Comme pour la franchise en base, un seuil de tolérance s’impose également. En fonction de la nature de l’activité exercée, il est respectivement de 901 000 € et de 279 000 €. Si ces limites sont franchies, la SARL bascule au régime réel normal d’imposition.

Le régime réel normal de TVA

Le régime réel normal de TVA est un régime d’imposition qui concerne les SARL ayant un chiffre d’affaires annuel HT supérieur à :

  • 901 000 € pour les activités de vente et assimilés
  • 279 000 € pour les prestations de service et professions libérales

Il s’applique aussi aux sociétés qui déclarent plus de 15 000 € de TVA exigible au titre de l’année précédente.

Autre volet de la fiscalité d’une SARL

Outre l’impôt sur les bénéfices et la TVA, la fiscalité d’une SARL inclut aussi d’autres taxes et contributions à payer. Il en est ainsi tout particulièrement de la contribution économique territoriale (CET). Celle-ci fait d’ailleurs partie des composantes non négligeables de la fiscalité des entreprises commerciales. Elle est formée par deux cotisations : la CVAE et la CFE.

La Cotisation sur la Valeur Ajoutée des Entreprises (CVAE)

La CVAE est une taxe due par les SARL qui réalisent un chiffre d’affaires supérieur à 500 000 €. Mais, en réalité, dès lors que le chiffre d’affaires de la société dépasse les 152 500 €, elle se doit de procéder à une déclaration de valeur ajoutée et des effectifs salariés. Affectée aux collectivités territoriales (communes, départements et régions), elle est au minimum de 250 €. Pour la détermination de la base d’imposition de cette cotisation, il convient de prendre en compte deux éléments :

  • Le chiffre d’affaires
  • La valeur ajoutée (assiette correspondant au chiffre d’affaires de la SARL majoré d’autres produits, auquel il faut retrancher toutes les charges déductibles)

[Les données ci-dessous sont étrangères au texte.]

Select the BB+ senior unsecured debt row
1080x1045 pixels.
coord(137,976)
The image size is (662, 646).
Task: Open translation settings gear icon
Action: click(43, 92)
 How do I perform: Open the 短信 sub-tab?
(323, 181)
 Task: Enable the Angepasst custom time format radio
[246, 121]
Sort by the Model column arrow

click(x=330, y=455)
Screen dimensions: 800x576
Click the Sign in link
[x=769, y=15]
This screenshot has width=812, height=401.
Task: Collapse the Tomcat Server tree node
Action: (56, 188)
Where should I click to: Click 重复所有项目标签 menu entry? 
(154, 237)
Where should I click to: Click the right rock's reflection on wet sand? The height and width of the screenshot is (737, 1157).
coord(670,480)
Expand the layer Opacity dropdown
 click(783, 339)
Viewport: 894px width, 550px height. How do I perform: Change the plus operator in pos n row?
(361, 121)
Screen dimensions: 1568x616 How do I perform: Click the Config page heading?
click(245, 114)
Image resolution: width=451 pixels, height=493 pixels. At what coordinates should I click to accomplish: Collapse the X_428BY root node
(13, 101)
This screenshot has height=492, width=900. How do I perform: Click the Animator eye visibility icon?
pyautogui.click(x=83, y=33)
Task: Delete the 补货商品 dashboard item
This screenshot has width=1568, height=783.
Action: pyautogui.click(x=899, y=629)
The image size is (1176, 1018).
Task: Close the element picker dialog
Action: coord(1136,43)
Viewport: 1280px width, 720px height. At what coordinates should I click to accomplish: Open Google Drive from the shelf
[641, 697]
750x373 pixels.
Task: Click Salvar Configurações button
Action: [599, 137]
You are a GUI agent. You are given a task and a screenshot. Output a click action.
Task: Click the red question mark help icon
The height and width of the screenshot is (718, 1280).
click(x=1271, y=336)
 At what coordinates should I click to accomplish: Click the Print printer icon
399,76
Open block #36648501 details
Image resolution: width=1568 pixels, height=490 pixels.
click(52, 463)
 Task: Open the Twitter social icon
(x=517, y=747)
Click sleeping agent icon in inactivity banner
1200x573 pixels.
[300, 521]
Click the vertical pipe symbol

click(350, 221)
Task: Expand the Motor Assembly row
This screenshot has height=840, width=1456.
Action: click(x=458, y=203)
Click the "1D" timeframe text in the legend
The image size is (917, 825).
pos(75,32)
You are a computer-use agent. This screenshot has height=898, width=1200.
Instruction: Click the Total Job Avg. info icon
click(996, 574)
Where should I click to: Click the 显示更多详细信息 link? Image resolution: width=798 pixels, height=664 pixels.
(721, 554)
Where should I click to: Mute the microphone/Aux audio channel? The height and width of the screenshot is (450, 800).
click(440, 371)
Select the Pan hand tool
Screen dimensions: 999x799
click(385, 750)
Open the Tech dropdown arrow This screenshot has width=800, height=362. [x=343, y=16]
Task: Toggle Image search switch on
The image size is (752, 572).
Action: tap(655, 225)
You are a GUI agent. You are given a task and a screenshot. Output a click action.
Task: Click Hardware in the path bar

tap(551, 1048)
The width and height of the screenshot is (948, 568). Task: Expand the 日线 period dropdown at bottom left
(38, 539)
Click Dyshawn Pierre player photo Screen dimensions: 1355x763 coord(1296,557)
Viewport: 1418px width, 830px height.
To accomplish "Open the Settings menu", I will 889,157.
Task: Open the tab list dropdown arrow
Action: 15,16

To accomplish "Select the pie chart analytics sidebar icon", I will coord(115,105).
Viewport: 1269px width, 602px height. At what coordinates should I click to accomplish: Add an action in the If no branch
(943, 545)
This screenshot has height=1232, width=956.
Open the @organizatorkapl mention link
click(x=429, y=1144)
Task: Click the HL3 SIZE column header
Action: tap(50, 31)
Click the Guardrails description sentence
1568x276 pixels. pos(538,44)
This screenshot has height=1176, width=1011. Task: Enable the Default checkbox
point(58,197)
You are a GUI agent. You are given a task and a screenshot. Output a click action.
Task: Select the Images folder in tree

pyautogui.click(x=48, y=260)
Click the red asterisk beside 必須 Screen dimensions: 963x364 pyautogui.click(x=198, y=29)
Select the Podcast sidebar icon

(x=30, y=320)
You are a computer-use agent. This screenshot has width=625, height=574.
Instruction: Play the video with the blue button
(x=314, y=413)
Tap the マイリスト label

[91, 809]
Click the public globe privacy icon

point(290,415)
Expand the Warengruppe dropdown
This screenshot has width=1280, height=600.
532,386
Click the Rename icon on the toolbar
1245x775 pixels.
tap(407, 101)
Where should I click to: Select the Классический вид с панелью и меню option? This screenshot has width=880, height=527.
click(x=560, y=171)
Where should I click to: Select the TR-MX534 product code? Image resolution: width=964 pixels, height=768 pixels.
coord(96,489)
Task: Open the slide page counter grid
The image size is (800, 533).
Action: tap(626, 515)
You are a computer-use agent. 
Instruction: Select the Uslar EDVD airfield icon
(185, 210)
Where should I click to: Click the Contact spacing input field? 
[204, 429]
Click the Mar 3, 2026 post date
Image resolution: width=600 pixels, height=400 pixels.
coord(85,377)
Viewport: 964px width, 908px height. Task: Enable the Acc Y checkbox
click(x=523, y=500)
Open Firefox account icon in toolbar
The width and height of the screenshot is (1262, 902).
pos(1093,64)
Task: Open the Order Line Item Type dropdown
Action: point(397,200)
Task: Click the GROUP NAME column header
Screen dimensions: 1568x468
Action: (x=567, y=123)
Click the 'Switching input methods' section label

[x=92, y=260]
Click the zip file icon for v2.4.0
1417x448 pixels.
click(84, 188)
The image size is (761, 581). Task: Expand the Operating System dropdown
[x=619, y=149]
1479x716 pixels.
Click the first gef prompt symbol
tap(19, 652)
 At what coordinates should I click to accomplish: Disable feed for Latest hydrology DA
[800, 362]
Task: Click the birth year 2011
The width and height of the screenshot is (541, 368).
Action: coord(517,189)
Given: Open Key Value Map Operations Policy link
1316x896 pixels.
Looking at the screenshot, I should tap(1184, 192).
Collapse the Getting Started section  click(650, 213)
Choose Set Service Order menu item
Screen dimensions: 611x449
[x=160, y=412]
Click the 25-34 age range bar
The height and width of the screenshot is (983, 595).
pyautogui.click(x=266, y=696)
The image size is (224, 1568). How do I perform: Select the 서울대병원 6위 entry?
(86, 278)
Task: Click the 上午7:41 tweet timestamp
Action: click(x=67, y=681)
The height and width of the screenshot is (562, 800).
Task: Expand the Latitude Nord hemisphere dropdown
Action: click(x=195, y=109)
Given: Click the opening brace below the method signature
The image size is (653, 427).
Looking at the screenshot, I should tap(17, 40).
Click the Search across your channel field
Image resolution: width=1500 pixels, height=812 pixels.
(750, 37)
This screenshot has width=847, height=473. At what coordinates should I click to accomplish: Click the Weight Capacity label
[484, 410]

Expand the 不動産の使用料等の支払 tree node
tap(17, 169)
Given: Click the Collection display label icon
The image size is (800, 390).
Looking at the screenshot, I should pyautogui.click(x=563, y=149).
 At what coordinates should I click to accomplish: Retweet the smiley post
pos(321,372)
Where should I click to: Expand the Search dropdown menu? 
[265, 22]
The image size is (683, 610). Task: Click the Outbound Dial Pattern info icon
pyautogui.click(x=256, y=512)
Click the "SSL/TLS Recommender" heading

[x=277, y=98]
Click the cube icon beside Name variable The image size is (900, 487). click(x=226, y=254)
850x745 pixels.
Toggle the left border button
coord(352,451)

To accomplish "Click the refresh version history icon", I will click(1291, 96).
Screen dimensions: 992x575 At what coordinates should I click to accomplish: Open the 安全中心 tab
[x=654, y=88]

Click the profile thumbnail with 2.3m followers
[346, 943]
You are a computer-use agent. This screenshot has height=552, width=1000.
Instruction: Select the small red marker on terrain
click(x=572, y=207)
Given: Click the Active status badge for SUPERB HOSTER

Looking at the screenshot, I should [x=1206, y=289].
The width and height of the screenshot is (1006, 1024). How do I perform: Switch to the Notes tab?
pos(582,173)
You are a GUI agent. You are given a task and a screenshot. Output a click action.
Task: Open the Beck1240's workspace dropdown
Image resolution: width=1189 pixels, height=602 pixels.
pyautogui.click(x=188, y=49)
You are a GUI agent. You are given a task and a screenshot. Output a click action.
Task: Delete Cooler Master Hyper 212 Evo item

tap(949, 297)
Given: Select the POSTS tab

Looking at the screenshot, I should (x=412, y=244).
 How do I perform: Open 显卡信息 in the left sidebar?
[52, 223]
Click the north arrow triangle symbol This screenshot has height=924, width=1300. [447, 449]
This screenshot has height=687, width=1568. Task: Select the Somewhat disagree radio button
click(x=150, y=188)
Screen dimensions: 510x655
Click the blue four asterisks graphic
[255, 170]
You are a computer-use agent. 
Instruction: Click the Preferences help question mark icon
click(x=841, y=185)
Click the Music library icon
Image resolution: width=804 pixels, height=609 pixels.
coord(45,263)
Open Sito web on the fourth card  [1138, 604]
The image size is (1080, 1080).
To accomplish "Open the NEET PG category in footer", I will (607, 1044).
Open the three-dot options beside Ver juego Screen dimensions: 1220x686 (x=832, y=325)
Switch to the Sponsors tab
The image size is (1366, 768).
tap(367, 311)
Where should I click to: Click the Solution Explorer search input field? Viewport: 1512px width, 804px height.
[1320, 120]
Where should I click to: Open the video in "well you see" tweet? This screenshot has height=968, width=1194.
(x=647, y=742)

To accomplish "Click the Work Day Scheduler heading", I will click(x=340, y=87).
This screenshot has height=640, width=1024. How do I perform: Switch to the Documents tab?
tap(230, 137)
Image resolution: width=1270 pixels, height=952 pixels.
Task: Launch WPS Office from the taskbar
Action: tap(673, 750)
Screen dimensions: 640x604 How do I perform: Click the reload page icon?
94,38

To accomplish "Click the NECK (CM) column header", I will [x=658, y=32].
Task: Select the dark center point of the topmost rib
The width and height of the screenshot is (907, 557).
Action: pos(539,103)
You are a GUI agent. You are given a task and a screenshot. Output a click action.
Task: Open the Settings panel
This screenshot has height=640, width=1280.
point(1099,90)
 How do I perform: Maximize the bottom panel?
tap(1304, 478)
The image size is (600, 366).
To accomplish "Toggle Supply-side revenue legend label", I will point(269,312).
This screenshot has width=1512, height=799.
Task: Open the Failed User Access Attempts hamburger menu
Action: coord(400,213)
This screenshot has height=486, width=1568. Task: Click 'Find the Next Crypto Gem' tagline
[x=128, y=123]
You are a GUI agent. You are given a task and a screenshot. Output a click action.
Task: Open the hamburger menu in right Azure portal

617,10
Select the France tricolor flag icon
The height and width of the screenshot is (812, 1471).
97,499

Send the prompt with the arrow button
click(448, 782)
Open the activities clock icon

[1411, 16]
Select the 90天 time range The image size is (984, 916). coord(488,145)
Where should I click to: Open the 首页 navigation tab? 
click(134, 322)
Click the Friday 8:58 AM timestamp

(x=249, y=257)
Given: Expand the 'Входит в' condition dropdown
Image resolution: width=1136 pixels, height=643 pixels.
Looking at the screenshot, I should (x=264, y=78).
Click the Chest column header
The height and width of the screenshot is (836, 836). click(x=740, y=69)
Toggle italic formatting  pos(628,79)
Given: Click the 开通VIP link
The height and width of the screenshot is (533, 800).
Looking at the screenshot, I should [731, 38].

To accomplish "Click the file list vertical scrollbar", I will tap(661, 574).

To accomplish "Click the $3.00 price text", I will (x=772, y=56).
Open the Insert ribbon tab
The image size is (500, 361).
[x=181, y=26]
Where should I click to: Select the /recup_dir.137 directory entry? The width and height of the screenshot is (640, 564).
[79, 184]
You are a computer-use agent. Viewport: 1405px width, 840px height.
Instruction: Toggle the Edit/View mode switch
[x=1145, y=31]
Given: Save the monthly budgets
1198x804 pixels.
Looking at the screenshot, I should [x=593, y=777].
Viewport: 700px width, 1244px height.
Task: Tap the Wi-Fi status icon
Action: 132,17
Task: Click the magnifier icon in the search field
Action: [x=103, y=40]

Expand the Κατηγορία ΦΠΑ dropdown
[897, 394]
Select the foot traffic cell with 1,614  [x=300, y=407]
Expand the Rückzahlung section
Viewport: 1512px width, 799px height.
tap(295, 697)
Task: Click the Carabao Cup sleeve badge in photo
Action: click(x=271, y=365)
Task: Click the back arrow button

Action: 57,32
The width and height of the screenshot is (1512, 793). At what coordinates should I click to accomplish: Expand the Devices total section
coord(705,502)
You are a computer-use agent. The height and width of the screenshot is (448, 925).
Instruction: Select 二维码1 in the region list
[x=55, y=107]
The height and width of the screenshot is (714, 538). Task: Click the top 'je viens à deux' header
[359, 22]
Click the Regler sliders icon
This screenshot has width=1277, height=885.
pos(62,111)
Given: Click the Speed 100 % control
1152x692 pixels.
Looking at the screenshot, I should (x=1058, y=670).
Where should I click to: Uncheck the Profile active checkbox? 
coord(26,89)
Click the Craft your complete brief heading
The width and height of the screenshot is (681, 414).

Le taux effectif d’imposition de la société est en général de 1,5 %. Pour le paiement de cette contribution, la SARL doit verser deux acomptes de 50 % au plus tard le 15 juin et le 15 septembre de l’année d’imposition. Cette démarche s’effectue de façon dématérialisée.

À noter que lorsque le montant de la CVAE est inférieur à 3 000 €, aucun acompte n’est à payer. La cotisation est à payer en une seule fois (règlement annuel). En outre, elle n’est pas due pour l’année de création de la SARL et ne fait l’objet d’aucun abattement lors de la première année d’imposition.

La Cotisation Foncière des Entreprises (CFE)

La CFE est une taxe due par une SARL qui exerce à titre professionnel une activité imposable à caractère habituel. Exercée en France, cette activité ne doit d’ailleurs pas donner lieu au paiement d’un salaire. Fixé par la commune dans laquelle se trouvent les locaux de la société, cet impôt se calcule à partir de la valeur locative des biens immobiliers assujettis à la taxe foncière utilisés par l’entreprise pour son activité professionnelle au cours de l’année N-2. Il convient ensuite d’y appliquer un taux qui diffère suivant chaque commune. Toutefois, lorsque la valeur locative s’avère très faible, une cotisation forfaitaire minimale est prévue. Il appartient alors au Conseil municipal de la déterminer.

En ce qui concerne le règlement de cette taxe, il s’opère de façon dématérialisée. En général, il s’effectue en deux tranches :

  • Le premier acompte de 50 % est à verser avant le 1er avril de l’année en cours
  • Le solde est à régler au plus tard le 15 décembre

Comme pour la CVAE, la SARL n’a pas à payer d’acompte si le montant de la CFE due ne dépasse pas les 3 000 €.